Calm in the Chaos: Thriving with Unanswered Questions

       



        Chaos. 


It’s a word that I think aptly describes this stage of life. I have talked to countless people since coming back to university who’s words have an underlying sense of it, as they voice the many important questions that remain unanswered. 

Who am I? What should I do with my life? Where will I live? Who will I marry? Do I have what it takes to “make it”? 

Now in the last half of my college career, I’ve had these thoughts myself. 

A lot has happened in the past two years since freshman year, exemplified by the fact that I came in hoping to major in Business and minor in Personal Training, and am now majoring in Communication with a minor in…Biblical Studies? Anthropology? Not quite sure. My expectations have been picked up, shaken, and are now being put back together slowly, piece by piece…by piece. 

In the midst of this constant discovery-of-self and of the world, I’ve realized a few things that help bring calm to the inevitable feelings of chaos:

A literal life road sign:)

1. The unknown only stays that way for so long. 
The great thing about transition is that eventually, it comes to an end. It’s cheesy, but like the song, I usually picture life like a highway, with questions and looming events like road signs. I see them coming, and eventually drive past them. The new city becomes home, the acquaintances become family, the diploma is given and the job is found.  I’ve found that if I can’t last through a transition, I would be quitting it to enter into another one, so I try to persevere until the uncharted territory becomes familiar, expanding the previous limits of my comfort. 
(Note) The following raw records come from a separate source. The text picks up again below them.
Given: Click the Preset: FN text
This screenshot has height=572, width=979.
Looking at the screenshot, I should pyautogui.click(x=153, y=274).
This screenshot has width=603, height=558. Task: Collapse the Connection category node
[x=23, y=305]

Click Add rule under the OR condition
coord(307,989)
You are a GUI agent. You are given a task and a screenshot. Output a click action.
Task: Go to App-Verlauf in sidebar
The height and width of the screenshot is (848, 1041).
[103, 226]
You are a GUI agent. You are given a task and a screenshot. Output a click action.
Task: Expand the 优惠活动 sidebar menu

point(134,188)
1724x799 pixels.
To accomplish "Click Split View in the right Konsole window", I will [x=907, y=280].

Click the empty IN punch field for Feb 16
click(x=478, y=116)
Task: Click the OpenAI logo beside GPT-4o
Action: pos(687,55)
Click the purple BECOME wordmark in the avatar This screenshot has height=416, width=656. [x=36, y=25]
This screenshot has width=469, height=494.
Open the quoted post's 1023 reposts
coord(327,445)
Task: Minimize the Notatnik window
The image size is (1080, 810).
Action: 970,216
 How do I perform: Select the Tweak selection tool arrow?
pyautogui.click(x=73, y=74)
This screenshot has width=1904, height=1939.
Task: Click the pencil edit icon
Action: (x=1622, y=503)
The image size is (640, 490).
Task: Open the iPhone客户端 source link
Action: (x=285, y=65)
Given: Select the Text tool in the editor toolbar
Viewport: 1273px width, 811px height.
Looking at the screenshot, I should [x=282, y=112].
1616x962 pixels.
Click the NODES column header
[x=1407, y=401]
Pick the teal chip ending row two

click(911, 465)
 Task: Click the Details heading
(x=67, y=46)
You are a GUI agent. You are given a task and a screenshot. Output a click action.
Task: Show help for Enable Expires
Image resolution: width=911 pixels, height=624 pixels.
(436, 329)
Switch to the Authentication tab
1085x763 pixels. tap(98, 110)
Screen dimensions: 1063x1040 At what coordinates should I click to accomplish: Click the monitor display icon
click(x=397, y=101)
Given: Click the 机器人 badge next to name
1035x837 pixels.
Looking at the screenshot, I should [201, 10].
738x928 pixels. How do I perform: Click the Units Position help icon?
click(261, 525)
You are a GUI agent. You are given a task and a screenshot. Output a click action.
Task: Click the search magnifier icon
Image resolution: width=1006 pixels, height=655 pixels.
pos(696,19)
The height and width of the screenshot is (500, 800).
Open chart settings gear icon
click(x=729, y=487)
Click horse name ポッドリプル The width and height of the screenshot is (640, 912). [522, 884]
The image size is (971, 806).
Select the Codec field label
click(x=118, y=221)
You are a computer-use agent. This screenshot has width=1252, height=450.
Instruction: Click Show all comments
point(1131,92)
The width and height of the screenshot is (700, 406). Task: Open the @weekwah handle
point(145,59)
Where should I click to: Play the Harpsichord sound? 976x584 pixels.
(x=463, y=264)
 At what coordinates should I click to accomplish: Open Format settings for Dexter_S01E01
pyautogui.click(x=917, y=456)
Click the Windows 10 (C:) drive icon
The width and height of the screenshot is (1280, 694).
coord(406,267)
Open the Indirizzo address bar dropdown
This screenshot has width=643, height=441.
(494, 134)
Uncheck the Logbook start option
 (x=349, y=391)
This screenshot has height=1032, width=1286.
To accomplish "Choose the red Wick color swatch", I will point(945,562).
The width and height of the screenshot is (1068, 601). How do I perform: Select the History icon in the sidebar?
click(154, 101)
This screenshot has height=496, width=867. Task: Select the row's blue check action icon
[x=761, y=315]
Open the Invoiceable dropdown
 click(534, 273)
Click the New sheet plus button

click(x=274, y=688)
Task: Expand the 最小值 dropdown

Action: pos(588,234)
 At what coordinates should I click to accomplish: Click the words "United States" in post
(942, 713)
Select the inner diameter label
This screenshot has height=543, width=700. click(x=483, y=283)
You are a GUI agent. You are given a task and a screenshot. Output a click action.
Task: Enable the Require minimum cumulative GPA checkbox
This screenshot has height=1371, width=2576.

2. No matter what tomorrow brings, I only have today. 
If I woke up tomorrow with a picture of exactly what my life would look like for the next ten years, it would not change the fact that I only have today. I would still have the same people and work in front of me, and could still only live one day at a time. Whatever Jesus places in front of me today will prepare me for what is down the road if I respond to it correctly. In light of that, I try to be thankful for what I can see as I have faith for the things that I cannot see. If I do not embrace the moments I do have, what makes me think I will embrace those moments I hope for? 

3. Mystery makes life richer. 
We can view the future in one of two ways: with dread or with anticipation. I often do not want to know what lies ahead in the future because I delight in the mystery of it all. I look forward to the “random” people and opportunities that will seem to come out of nowhere because I know that Jesus is not limited to my social circles and resources. He has storehouses and networks of his own, and has promised to take care of me as I seek to give my life for his glory. It has become fun to see how he works things out because he is faithful and incredibly creative. 

With all of these questions still left mostly unanswered, I’ve decided to embrace the day before me by simply enjoying it.  I don’t know where I’ll live next summer, but I do have coffee and books and a desk that help me feel at home right now. I don’t know what job I’ll have when I graduate, but I do know that the homework I need to finish is helping me to prepare for it today. I don’t know what friendships will last and which will fade, but I do know that I have a lot of adventurous people in my life these days who keep it fun. 

As I recognize that human life is simply chaotic, it is things like these that I am thankful for. I also have peace in the fact that as I write, I am living out the answers to yesterday’s questions, and that makes the chaos at least seem a bit more calm. 

3 comments:

  1. These, I believe, are exactly the kinds of questions that people ask themselves and worry about constantly. You're approach to the 'chaos' in any persons life is how all of us should handle our own chaotic situations. Thanks Aria! Will definitely remember this post!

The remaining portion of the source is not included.